We don’t pull any punches on this site baby! We may embellish a few, or just plain make them up, but nothing gets pulled in MY HOUSE! I am of course not talking literally about my physical place of residence… a recent gallop poll of married Americans suggests that the average couple, married 5 years or longer, pulls approximately 154.2 out of an average 155 potential “punches” in any given hour together. This poll has a margin of error of plus or minus 40% (largely based on whether some household appliance is involved).
Nay, I speak of this site as my house – the domain over which I may exclusively rule. It is password protected, after all. Ah, but I digress damn near to the point of egress…
Heck, what was I talking about again? Oh yeah, I was talking about hell. “A state or place of great suffering, an unbearable experience.” That’s how my widget dictionary defines hell (well, it’s one of several definitions – this is the one without religious tie ins – I don’t want to be offending anyone, supernatural or otherwise, with my careless comparison of a cold to eternal damnation).
By Joe I think I’ve got it! I’ll call it a secular hell.
That pretty much sums up this week. It started late last week with Beth doing the kind of running Cheryl REALLY doesn’t like in the house, and loosing three pounds in the process. The good thing for Beth is that this little bug was just doing a test run on her. No, it appears that dear ole dad was the real target all along. I felt like someone was playing pin the symptom on the daddy. Fever, aches and pains, fever, sore throat, fever, nausea, fever, someone using my head as a speed bag, fever, someone using my sinus cavity as a concrete mold for a piece of abstract art… and fever.

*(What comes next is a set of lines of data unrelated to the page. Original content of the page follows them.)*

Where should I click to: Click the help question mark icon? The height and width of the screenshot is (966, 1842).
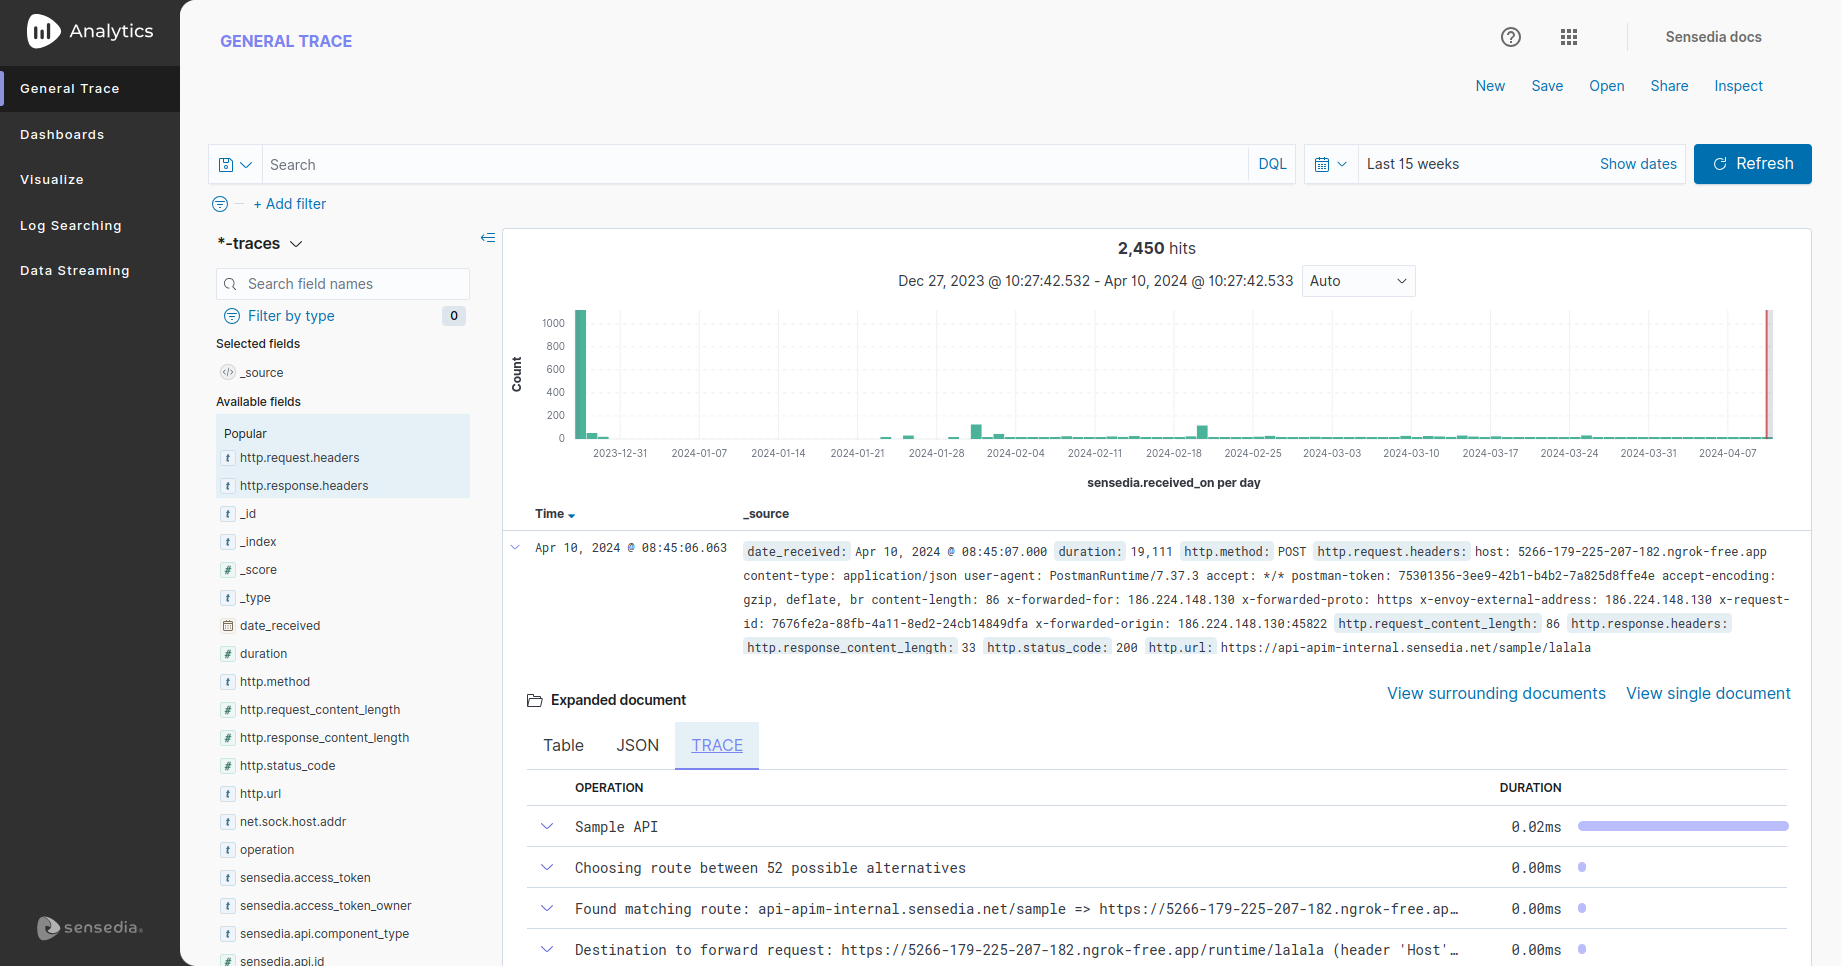[1510, 37]
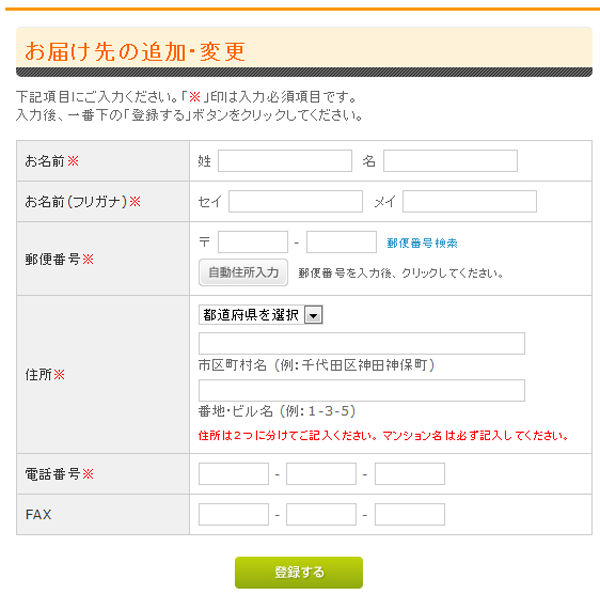Viewport: 600px width, 594px height.
Task: Click the last FAX number box
Action: pos(410,514)
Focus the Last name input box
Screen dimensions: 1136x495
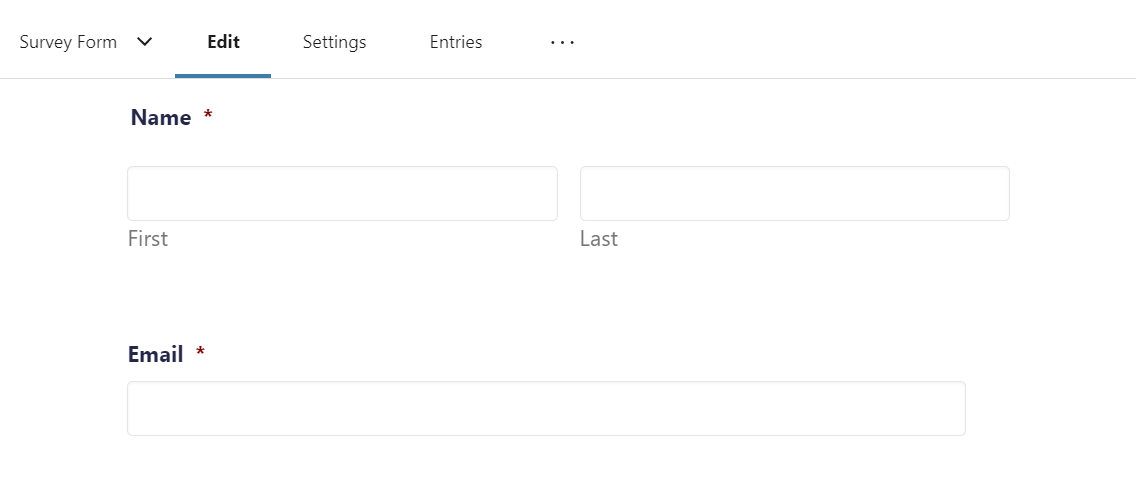795,194
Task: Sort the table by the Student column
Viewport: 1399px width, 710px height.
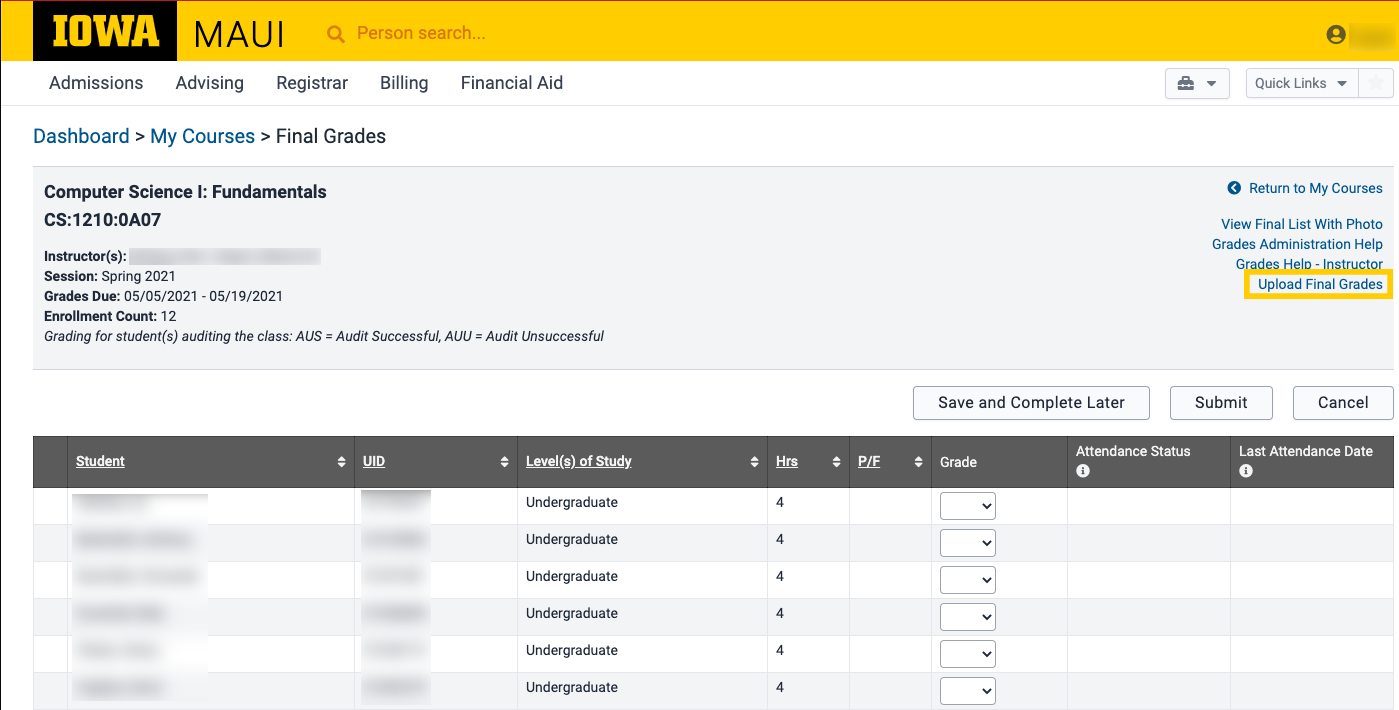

The worst cold is when it gets you up at two in the morning. You’re lying there, incredibly uncomfortable, but it hurts way more to move… but, you move anyway. You get to the new position and it’s no better. You count to twenty groans and move again. Still no dice. You count twenty more groans, alternating silent explicatives (it requires too much energy to actually talk out loud), and repeat. After repeating this exercise a few times I typically fall into the dead man’s trance. This is when learned helplessness seeps in (there is no comfortable position), and I just lie in that last position staring at everything and nothing. This usually lasts until my subconscious does some crack math for me in the background, and alerts me that it’s time for another dose of the OTC (over the counter – drugs that is). It usually takes me about thirty minutes from that point to unlearn the learned helplessness, and to gather sufficient will to move. There’s a 50/50 chance I’ll trip over one of the kid’s toys on my pilgrimage to chemical Mecca, where I’ll find myself on the floor, and faced with another dilemma. Is it worth getting up again, or should I just lie on the floor for the night? You may think it’s a no-brainer, but after the struggle of getting up and unceremoniously dumping myself on my keester in the dark… the floor is feeling pretty good. Compromise was the name of the game on this night… I crawled. So yada yada yada, I got the medicine, yada yada yada, I went to bed, and yada yada yada, I got up the next morning.
The bottom line is I was sick all week. It was great fun. I’m feeling a little better, hence this entry, but I’m debating the great “work” debate. After a fever induced hazy week at home, I’m not sure I remember what it looks like anymore. Will I remember the code for the door? Will I remember where the door is? Maybe I should stay home one more day.